Luci não é a única moradora do parque que culpa a administração do parque sobre o estado de saúde precário de um parente próximo. Maria Haydée Alves da Silva Teruz, 58, vive junto com sua mãe, cinco sobrinhas, seu sobrinho, a esposa dele e os filhos deles em um edifício do século 19 que está em ruínas, o qual um dia pertenceu ao Visconde do Bom Retiro.
O teto de madeira se curva nas vigas; há uma lareira grande de pedra, azulejos antigos quebrados e um tapete que parece ter perdido sua cor ao longo dos séculos. Em um quarto pequeno escuro, encontra-se a mãe de Haydée enrolada em um pano grosso. Três anos atrás, ela caiu no chão no escuro e agora ela não pode mais se mover.
Ela sofre de Alzheimer e depressão, devido à falta de luz, diz sua filha. Haydée é a única pessoa em sua comunidade que tem um gerador, embora ela não possa realmente pagar a gasolina que o abastece. “Como vou cuidar dela no escuro? Não dá. Ela é como um bebê. Como você vai trocar fralda no escuro? Como você vai dar banho com água gelada?”, ela indaga.
No entanto, o fornecimento de energia elétrica almejado está lá. Três distribuidores novos de energia estão expostos na frente da casa, cerca de 20 metros de distância.

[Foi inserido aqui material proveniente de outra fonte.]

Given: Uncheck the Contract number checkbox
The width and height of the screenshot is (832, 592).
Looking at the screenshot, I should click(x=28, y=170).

Mas eles não estão ligados às casas. Isso não é uma coincidência ou desleixo. O Instituto Chico Mendes de Conservação da Biodiversidade, responsável pela proteção do parque, quer Haydée e seus vizinhos fora do local. De acordo com a legislação nacional, é proibido viver dentro de uma área de conservação ambiental. Mas quando o Parque Nacional da Floresta da Tijuca foi criado, oficialmente em 1961, Haydée, Eunice e Luci já moravam no local. Originalmente suas famílias foram viver no parque, porque as autoridades públicas lhes pediu que seus pais trabalhassem no parque para mantê-lo. Eles ajudaram a construir as estradas e caminhos, plantaram árvores e ajudaram os visitantes.

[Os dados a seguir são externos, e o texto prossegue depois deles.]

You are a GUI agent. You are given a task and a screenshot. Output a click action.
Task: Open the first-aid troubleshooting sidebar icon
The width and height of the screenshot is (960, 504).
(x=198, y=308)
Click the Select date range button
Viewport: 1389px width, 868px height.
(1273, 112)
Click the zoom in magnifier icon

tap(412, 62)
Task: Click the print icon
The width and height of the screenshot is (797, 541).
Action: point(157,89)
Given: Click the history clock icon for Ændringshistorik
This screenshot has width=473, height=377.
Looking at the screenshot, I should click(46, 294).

Atualmente, os moradores já receberam vários pedidos por escrito para deixar o parque, mas sem qualquer oferta de alojamento alternativo ou compensação. Eles pensariam em sair, mas eles não querem ser forçados a morar longe, na periferia, como aconteceu com um de seus antigos vizinhos, que agora mora em uma favela em Jacarepaguá. As famílias restantes não são sequer autorizadas a arrumar suas casas. Lentamente, elas estão se transformando em ruínas no meio da selva.
Os moradores acham que o corte de energia elétrica é uma tática para pressioná-los a desocupar o local. “Isto é segregação social”, diz Otávio Barros, presidente da Cooperativa Vale Encantado próxima a região e defensor das famílias nessa luta. “No século 21, ter luz é um direito humano. É uma questão de dignidade”.
Durante décadas, os moradores pagaram suas contas de luz mensalmente no banco. Mas um dia, o banco se recusou a pegar o dinheiro. Em seguida, os cabos de energia foram desconectados da comunidade. Haydée e seus vizinhos tomaram medidas legais, mas não tiveram resposta dos tribunais em seis meses.
“Somos como um joguete. Um está jogando por outro, ninguém assume a responsabilidade, ninguém está com uma solução. O que vamos fazer?”, pergunta Luci. Eles temem que o caso seja ignorado e nada aconteça. Na Floresta da Tijuca, que abriga o conhecido mundialmente Corcovado e o Cristo Redentor, os moradores são deixados no escuro.